Il y a bien des choses qu'on ignore de cette entente annoncée dimanche par le ministre Gaétan Barrette. Ce secret est temporaire : l'Association canadienne du médicament générique négocie ailleurs au Canada et veut éviter que les détails de l'entente québécoise ne filtrent pour l'instant. Mais il y a une chose que l'on sait : elle fera baisser le prix global des génériques de 40%, et c'est suffisant pour se réjouir.

La démonstration n'est plus à faire : les Québécois paient leurs médicaments trop cher.

Les comparaisons internationales le montrent depuis longtemps, et les rabais accordés par les fabricants de médicaments génériques aux pharmaciens trahissent le fait qu'il y a de l'argent dans le système qui ne profite pas aux bons acteurs.

Le ministre Barrette avait donc raison d'agir et il faut reconnaître qu'il a obtenu des sommes importantes. Pour le seul réseau public, les économies annuelles atteignent 300 millions et seront réinjectées dans le réseau de la santé, une excellente décision. Les baisses de prix se répercuteront aussi sur les assurés du privé.

On peut toutefois se demander si Québec aurait pu obtenir encore plus. Même si le gouvernement se targue d'avoir obtenu des économies allant «au-delà» de 1,5 milliard sur cinq ans, il reste que les sommes annoncées sont exactement celles que l'industrie avait elle-même mises sur la table à la fin juin.

En conférence de presse, le ministre a d'ailleurs reconnu qu'il aurait pu obtenir des prix encore plus bas en utilisant son arme ultime de négociation : les appels d'offres. Ce mécanisme aurait permis au gouvernement de signer des contrats d'approvisionnement avec des fournisseurs en particulier. Il était craint comme la peste par l'industrie, et tout indique que c'est la menace de l'adopter qui a fait bouger les choses.

Sachant que cela aurait conduit à des prix plus bas, le gouvernement aurait-il dû imposer les appels d'offres pour s'approvisionner en médicaments génériques? Il n'est pas simple de répondre à cette question. Un processus d'appels d'offres peut être bien conçu comme il peut être mal fait, et on ignore les détails de celui que le gouvernement avait en tête. Ce qui est clair, c'est que cette nouvelle voie aurait nécessité un apprentissage et comportait des risques. Voir des acteurs implantés au Québec comme Pharmascience et Sandoz échapper des contrats et en souffrir en est un.

On comprend le ministre Barrette d'avoir privilégié une entente négociée avec les fabricants. En conférence de presse, il a justifié cette décision par la crainte de pertes d'emplois dans l'industrie. Cet argument doit être pris au sérieux.

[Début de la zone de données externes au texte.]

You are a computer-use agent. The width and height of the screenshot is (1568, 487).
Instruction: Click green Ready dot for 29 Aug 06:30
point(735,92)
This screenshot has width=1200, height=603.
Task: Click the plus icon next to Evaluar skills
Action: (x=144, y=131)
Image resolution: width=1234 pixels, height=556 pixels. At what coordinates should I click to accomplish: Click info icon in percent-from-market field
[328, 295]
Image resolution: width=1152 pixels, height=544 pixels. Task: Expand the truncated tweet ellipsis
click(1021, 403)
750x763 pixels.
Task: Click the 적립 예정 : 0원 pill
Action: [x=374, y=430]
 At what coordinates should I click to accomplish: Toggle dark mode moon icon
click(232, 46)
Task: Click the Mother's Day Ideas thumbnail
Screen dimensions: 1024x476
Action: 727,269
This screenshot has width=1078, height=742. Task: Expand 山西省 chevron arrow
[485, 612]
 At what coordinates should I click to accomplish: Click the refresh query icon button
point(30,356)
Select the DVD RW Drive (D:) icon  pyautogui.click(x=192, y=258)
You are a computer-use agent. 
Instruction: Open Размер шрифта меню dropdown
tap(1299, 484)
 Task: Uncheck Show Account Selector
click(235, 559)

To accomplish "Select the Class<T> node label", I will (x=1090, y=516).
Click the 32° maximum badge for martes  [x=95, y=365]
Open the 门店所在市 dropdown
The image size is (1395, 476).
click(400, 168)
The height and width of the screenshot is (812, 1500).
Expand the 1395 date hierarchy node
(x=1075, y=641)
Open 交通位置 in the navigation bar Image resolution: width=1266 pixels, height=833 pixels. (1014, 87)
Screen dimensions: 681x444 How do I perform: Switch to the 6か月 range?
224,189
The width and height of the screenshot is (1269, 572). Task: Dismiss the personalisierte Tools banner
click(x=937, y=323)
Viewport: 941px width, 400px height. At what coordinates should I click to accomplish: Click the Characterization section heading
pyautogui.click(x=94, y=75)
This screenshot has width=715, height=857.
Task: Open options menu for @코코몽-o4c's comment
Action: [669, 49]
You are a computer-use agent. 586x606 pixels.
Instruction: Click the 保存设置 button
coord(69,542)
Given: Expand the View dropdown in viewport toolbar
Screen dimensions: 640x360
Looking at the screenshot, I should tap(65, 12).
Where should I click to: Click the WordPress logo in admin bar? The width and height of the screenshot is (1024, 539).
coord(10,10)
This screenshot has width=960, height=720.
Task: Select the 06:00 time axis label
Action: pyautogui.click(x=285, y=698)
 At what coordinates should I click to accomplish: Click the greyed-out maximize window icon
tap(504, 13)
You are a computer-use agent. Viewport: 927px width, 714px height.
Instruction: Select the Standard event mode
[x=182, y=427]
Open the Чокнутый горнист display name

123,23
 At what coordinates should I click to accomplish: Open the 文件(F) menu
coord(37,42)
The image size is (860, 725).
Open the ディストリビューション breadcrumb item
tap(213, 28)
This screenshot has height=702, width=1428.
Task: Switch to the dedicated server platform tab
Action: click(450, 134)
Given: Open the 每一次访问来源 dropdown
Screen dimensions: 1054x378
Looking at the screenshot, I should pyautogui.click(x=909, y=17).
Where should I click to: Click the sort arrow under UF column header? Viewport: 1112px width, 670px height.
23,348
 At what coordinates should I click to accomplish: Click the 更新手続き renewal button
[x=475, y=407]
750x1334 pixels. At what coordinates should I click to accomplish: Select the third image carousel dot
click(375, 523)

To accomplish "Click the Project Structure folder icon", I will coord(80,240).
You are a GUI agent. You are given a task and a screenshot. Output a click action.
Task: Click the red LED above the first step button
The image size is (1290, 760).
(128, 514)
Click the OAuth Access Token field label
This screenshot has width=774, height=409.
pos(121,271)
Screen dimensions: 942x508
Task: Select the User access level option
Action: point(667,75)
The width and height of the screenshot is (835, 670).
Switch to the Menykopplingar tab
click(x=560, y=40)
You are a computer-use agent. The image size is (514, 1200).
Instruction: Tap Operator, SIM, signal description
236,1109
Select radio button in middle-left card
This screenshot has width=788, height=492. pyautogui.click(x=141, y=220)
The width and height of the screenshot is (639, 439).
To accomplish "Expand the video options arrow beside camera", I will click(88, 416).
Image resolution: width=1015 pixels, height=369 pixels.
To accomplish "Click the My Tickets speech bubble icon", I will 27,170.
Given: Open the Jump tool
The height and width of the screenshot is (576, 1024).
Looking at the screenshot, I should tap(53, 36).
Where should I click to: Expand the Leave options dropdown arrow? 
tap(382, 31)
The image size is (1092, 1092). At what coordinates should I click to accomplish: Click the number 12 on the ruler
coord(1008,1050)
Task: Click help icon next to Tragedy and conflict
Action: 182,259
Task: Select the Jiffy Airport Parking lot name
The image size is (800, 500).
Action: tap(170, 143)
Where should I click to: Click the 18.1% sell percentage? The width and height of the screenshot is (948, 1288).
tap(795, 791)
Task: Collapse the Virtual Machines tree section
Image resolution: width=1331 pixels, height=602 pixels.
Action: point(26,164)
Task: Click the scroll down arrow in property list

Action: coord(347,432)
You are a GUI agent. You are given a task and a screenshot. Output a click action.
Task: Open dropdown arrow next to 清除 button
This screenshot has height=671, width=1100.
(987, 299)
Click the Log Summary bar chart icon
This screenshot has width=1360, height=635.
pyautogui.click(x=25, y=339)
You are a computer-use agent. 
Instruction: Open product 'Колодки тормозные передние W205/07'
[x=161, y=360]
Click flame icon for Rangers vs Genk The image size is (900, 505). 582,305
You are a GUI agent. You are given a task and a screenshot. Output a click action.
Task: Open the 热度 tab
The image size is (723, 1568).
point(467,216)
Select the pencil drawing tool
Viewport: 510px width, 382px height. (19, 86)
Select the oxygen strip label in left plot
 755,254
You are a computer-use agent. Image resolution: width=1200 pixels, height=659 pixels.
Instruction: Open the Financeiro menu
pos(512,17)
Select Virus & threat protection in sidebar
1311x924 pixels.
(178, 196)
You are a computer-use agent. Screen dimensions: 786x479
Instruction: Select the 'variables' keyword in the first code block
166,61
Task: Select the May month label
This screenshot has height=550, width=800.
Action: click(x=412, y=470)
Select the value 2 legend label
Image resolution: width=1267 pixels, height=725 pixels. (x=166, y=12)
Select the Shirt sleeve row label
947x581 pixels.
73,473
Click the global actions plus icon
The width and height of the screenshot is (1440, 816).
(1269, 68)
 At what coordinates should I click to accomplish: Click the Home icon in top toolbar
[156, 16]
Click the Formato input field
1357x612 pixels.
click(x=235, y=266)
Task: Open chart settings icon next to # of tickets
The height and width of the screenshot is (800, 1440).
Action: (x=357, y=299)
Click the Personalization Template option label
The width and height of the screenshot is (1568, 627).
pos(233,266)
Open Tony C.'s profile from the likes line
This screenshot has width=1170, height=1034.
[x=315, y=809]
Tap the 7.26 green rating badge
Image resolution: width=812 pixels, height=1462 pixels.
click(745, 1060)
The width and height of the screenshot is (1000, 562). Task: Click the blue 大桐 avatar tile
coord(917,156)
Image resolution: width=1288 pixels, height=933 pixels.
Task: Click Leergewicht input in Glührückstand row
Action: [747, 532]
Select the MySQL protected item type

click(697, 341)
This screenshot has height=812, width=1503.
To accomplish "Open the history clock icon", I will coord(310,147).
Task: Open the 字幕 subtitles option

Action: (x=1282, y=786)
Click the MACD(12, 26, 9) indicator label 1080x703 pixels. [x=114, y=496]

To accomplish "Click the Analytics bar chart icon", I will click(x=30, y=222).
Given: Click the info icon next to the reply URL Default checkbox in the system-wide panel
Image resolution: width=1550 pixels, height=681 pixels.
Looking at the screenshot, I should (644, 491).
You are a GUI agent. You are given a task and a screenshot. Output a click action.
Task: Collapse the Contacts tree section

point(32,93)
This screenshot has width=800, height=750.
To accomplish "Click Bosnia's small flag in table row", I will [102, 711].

L'industrie du médicament générique emploie 4100 personnes au Québec et ces emplois sont mobiles. Un environnement trop hostile pourrait aussi amener les fabricants et distributeurs à bouder le marché québécois, ce qui aggraverait les problèmes de pénuries et obligerait les patients à consommer des médicaments d'origine, plus chers que les génériques. Aucune industrie ne voit d'ailleurs le prix de ses produits baisser subitement de 40% sans réagir, et il faudra surveiller attentivement les effets de l'entente annoncée cette semaine.

Cela dit, le fait que le ministre Barrette admette avoir laissé de l'argent sur la table en renonçant aux appels d'offres suscite des questions. Il montre que les Québécois, malgré l'important gain qui vient d'être fait, continueront de payer leurs médicaments génériques plus cher que le prix jugé optimal par Québec. Or, ce n'est pas aux malades québécois, pas plus qu'à la Régie de l'assurance maladie du Québec et aux assureurs privés, de soutenir l'industrie des médicaments génériques. Si on en vient à la conclusion que ce soutien est bel et bien nécessaire, l'État a d'autres outils dans son coffre que celui de gonfler artificiellement le prix des pilules.

Québec est donc loin d'avoir réglé d'un coup tous les problèmes liés au coût des médicaments génériques, mais il vient d'ébranler les colonnes d'un temple qui avait bien besoin d'être secoué. Souhaitons qu'il continue de surveiller ce marché si particulier pour qu'il réponde aux besoins des patients et pas seulement des actionnaires.